## start RECORDS FOR PROCESSING
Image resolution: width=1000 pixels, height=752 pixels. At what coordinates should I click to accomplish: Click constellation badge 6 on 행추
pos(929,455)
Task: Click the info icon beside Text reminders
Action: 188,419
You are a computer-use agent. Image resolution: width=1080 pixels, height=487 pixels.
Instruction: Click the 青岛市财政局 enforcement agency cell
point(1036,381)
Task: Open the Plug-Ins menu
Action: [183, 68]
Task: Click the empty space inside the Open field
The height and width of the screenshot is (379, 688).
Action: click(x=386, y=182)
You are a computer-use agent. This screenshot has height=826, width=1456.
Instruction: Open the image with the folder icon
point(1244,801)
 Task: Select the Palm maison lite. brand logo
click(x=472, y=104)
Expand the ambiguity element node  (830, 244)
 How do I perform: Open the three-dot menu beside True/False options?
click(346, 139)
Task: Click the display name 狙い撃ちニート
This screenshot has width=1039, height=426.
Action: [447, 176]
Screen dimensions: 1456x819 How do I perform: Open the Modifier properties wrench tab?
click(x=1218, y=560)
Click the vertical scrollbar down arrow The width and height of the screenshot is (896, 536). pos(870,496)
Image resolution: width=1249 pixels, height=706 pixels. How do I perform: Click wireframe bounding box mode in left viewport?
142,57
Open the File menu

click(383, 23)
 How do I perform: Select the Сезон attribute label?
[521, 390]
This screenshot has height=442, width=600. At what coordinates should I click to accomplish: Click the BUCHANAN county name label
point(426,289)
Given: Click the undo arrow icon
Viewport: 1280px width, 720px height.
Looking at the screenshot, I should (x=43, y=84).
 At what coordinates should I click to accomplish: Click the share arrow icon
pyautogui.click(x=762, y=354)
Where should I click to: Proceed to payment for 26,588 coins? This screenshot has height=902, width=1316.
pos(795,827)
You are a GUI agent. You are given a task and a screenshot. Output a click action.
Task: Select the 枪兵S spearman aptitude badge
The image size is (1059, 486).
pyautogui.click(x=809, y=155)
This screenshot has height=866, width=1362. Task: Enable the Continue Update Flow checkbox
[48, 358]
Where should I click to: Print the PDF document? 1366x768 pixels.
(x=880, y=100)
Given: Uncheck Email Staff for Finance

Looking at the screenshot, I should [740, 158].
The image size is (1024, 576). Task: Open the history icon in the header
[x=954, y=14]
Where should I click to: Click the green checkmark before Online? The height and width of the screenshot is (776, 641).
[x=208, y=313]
## end RECORDS FOR PROCESSING
### TASK REQUIREMENTS
Copy out the lines starting at the one containing "Screen dimensions: 1456x819" and ending at the one containing "point(426,289)", substituting "solid" for "wireframe" and leaving everything else as it is.

### RESPONSE
Screen dimensions: 1456x819 How do I perform: Open the Modifier properties wrench tab?
click(x=1218, y=560)
Click the vertical scrollbar down arrow The width and height of the screenshot is (896, 536). pos(870,496)
Image resolution: width=1249 pixels, height=706 pixels. How do I perform: Click solid bounding box mode in left viewport?
142,57
Open the File menu

click(383, 23)
 How do I perform: Select the Сезон attribute label?
[521, 390]
This screenshot has height=442, width=600. At what coordinates should I click to accomplish: Click the BUCHANAN county name label
point(426,289)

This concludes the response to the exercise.